(Records from a data source)

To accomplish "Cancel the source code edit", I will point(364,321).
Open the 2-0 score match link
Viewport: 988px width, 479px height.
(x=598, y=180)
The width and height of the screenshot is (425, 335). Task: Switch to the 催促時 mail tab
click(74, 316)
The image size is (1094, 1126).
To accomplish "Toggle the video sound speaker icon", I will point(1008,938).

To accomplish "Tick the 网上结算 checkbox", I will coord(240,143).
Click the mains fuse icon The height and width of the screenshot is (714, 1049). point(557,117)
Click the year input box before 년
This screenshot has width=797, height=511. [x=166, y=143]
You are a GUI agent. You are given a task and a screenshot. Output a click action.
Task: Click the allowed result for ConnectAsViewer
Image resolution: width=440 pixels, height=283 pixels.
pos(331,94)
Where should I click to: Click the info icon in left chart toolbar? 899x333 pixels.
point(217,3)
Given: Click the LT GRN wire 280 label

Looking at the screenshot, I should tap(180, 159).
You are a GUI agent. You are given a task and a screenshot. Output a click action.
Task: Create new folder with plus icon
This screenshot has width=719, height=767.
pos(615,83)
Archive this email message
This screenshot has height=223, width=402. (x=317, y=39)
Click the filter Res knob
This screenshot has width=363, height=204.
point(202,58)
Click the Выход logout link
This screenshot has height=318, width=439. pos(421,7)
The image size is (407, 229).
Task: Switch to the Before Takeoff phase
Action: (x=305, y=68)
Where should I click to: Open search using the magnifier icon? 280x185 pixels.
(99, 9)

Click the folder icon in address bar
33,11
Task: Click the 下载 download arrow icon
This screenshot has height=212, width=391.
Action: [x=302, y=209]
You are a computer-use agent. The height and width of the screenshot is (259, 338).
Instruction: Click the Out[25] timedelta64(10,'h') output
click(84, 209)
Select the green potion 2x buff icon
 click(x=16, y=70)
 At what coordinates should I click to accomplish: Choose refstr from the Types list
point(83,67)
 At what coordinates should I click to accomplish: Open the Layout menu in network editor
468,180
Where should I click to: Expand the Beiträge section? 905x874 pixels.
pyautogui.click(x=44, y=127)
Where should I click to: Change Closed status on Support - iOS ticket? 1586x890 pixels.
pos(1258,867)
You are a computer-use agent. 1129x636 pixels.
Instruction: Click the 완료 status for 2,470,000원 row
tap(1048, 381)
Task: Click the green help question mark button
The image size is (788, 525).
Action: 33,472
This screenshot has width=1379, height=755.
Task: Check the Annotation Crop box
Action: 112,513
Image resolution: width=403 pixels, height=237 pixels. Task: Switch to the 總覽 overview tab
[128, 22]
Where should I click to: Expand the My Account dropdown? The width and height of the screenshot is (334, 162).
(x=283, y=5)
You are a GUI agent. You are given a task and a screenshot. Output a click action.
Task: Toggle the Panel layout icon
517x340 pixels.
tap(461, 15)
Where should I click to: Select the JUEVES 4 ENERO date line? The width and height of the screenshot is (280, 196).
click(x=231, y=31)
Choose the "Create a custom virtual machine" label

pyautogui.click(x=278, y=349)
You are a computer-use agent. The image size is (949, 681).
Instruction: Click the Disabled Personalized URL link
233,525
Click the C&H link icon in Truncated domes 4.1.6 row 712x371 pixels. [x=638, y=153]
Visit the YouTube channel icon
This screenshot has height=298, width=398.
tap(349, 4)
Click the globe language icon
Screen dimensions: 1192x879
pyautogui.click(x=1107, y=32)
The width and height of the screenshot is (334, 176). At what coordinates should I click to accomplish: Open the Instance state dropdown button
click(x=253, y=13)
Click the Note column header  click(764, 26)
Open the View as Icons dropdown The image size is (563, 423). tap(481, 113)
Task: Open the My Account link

- Activity -
Print each entry above again, exactly as it was given.

- Your response -
To accomplish "Cancel the source code edit", I will point(364,321).
Open the 2-0 score match link
Viewport: 988px width, 479px height.
(x=598, y=180)
The width and height of the screenshot is (425, 335). Task: Switch to the 催促時 mail tab
click(74, 316)
The image size is (1094, 1126).
To accomplish "Toggle the video sound speaker icon", I will point(1008,938).

To accomplish "Tick the 网上结算 checkbox", I will coord(240,143).
Click the mains fuse icon The height and width of the screenshot is (714, 1049). point(557,117)
Click the year input box before 년
This screenshot has width=797, height=511. [x=166, y=143]
You are a GUI agent. You are given a task and a screenshot. Output a click action.
Task: Click the allowed result for ConnectAsViewer
Image resolution: width=440 pixels, height=283 pixels.
pos(331,94)
Where should I click to: Click the info icon in left chart toolbar? 899x333 pixels.
point(217,3)
Given: Click the LT GRN wire 280 label

Looking at the screenshot, I should tap(180, 159).
You are a GUI agent. You are given a task and a screenshot. Output a click action.
Task: Create new folder with plus icon
This screenshot has width=719, height=767.
pos(615,83)
Archive this email message
This screenshot has height=223, width=402. (x=317, y=39)
Click the filter Res knob
This screenshot has width=363, height=204.
point(202,58)
Click the Выход logout link
This screenshot has height=318, width=439. pos(421,7)
The image size is (407, 229).
Task: Switch to the Before Takeoff phase
Action: (x=305, y=68)
Where should I click to: Open search using the magnifier icon? 280x185 pixels.
(99, 9)

Click the folder icon in address bar
33,11
Task: Click the 下载 download arrow icon
This screenshot has height=212, width=391.
Action: [x=302, y=209]
You are a computer-use agent. The height and width of the screenshot is (259, 338).
Instruction: Click the Out[25] timedelta64(10,'h') output
click(84, 209)
Select the green potion 2x buff icon
 click(x=16, y=70)
 At what coordinates should I click to accomplish: Choose refstr from the Types list
point(83,67)
 At what coordinates should I click to accomplish: Open the Layout menu in network editor
468,180
Where should I click to: Expand the Beiträge section? 905x874 pixels.
pyautogui.click(x=44, y=127)
Where should I click to: Change Closed status on Support - iOS ticket? 1586x890 pixels.
pos(1258,867)
You are a computer-use agent. 1129x636 pixels.
Instruction: Click the 완료 status for 2,470,000원 row
tap(1048, 381)
Task: Click the green help question mark button
The image size is (788, 525).
Action: 33,472
This screenshot has width=1379, height=755.
Task: Check the Annotation Crop box
Action: 112,513
Image resolution: width=403 pixels, height=237 pixels. Task: Switch to the 總覽 overview tab
[128, 22]
Where should I click to: Expand the My Account dropdown? The width and height of the screenshot is (334, 162).
(x=283, y=5)
You are a GUI agent. You are given a task and a screenshot. Output a click action.
Task: Toggle the Panel layout icon
517x340 pixels.
tap(461, 15)
Where should I click to: Select the JUEVES 4 ENERO date line? The width and height of the screenshot is (280, 196).
click(x=231, y=31)
Choose the "Create a custom virtual machine" label

pyautogui.click(x=278, y=349)
You are a computer-use agent. The image size is (949, 681).
Instruction: Click the Disabled Personalized URL link
233,525
Click the C&H link icon in Truncated domes 4.1.6 row 712x371 pixels. [x=638, y=153]
Visit the YouTube channel icon
This screenshot has height=298, width=398.
tap(349, 4)
Click the globe language icon
Screen dimensions: 1192x879
pyautogui.click(x=1107, y=32)
The width and height of the screenshot is (334, 176). At what coordinates should I click to accomplish: Open the Instance state dropdown button
click(x=253, y=13)
Click the Note column header  click(764, 26)
Open the View as Icons dropdown The image size is (563, 423). tap(481, 113)
Task: Open the My Account link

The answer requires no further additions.